**What you need to do**
The answer should be one number only, namely how many lines of the records hold the word "información".

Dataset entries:
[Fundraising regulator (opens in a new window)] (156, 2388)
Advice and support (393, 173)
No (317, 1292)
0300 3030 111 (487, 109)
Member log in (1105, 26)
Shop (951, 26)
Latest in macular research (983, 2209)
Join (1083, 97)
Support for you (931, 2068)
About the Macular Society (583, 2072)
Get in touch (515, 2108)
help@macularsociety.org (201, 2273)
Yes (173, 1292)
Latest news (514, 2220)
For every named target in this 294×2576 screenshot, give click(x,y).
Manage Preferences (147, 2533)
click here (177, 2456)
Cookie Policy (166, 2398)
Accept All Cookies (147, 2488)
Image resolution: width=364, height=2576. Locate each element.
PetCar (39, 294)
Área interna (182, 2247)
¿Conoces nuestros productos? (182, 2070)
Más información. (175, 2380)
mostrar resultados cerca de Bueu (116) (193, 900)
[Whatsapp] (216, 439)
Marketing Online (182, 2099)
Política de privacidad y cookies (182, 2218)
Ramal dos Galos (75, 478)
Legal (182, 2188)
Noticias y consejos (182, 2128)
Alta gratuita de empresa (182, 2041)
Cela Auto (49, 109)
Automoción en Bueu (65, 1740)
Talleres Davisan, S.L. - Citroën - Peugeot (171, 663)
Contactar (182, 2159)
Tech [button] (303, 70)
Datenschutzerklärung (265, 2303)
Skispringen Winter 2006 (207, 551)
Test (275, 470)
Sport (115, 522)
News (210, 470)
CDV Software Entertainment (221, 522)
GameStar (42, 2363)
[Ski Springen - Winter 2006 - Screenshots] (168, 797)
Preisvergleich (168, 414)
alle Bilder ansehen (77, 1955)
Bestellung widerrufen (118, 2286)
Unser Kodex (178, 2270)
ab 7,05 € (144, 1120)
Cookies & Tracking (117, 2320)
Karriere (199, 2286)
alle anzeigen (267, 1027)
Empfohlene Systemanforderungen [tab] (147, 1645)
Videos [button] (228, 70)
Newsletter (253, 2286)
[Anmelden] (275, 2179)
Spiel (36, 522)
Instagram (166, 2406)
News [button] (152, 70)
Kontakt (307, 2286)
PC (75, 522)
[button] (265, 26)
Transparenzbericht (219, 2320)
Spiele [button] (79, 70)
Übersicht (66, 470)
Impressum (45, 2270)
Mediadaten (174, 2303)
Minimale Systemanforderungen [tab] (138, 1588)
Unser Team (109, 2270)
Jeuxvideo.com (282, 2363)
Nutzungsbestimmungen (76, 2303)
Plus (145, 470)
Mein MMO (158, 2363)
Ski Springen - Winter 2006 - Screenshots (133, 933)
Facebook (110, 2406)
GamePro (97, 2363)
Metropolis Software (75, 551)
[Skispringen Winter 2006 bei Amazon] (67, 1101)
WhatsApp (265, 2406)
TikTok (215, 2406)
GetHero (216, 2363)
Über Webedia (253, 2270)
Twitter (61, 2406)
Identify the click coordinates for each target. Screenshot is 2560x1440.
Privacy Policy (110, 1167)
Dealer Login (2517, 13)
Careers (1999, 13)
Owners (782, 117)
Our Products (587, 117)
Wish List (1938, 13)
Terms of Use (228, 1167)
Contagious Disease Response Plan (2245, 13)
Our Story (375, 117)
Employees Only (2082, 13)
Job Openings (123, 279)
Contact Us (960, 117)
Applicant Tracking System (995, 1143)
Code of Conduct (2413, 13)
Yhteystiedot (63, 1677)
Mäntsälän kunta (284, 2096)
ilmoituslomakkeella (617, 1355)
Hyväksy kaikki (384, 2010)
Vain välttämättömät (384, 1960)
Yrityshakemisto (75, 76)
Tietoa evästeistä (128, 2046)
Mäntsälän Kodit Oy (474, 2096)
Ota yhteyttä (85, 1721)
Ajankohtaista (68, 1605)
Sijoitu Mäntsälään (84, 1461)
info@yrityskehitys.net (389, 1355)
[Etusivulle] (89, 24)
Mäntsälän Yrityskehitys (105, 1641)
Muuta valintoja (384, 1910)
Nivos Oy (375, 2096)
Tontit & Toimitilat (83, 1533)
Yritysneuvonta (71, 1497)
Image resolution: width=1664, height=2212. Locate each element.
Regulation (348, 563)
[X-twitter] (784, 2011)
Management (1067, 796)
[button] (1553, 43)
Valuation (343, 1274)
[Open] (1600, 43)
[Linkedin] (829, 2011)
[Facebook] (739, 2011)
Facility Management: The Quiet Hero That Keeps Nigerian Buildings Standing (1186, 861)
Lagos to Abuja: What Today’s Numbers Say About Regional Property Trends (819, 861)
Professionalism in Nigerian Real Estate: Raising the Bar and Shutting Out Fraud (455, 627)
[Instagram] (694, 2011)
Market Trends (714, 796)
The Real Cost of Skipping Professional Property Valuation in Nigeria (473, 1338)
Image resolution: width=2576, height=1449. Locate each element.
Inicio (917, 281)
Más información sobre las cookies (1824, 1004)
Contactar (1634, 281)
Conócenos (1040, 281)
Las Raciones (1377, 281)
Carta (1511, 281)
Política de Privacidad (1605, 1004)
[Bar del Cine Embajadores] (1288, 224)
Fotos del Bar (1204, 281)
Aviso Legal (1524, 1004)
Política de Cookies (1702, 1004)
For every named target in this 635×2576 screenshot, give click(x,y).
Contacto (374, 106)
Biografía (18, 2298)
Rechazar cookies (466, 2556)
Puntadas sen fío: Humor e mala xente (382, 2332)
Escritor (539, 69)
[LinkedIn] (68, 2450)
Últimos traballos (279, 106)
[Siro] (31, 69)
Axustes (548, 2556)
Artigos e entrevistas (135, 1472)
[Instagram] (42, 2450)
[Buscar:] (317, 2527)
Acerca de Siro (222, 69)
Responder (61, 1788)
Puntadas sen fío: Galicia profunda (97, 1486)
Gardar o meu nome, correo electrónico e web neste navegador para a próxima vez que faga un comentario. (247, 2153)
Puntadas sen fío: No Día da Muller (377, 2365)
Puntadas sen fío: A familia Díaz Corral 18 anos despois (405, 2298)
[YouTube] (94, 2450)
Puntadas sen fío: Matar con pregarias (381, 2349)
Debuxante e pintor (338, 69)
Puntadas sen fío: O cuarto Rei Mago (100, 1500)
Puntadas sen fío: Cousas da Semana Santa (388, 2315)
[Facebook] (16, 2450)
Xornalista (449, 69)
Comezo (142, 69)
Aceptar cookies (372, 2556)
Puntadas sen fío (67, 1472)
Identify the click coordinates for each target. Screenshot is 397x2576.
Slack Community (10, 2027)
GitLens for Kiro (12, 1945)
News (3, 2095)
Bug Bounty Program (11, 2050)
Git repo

**Result of this exercise**
2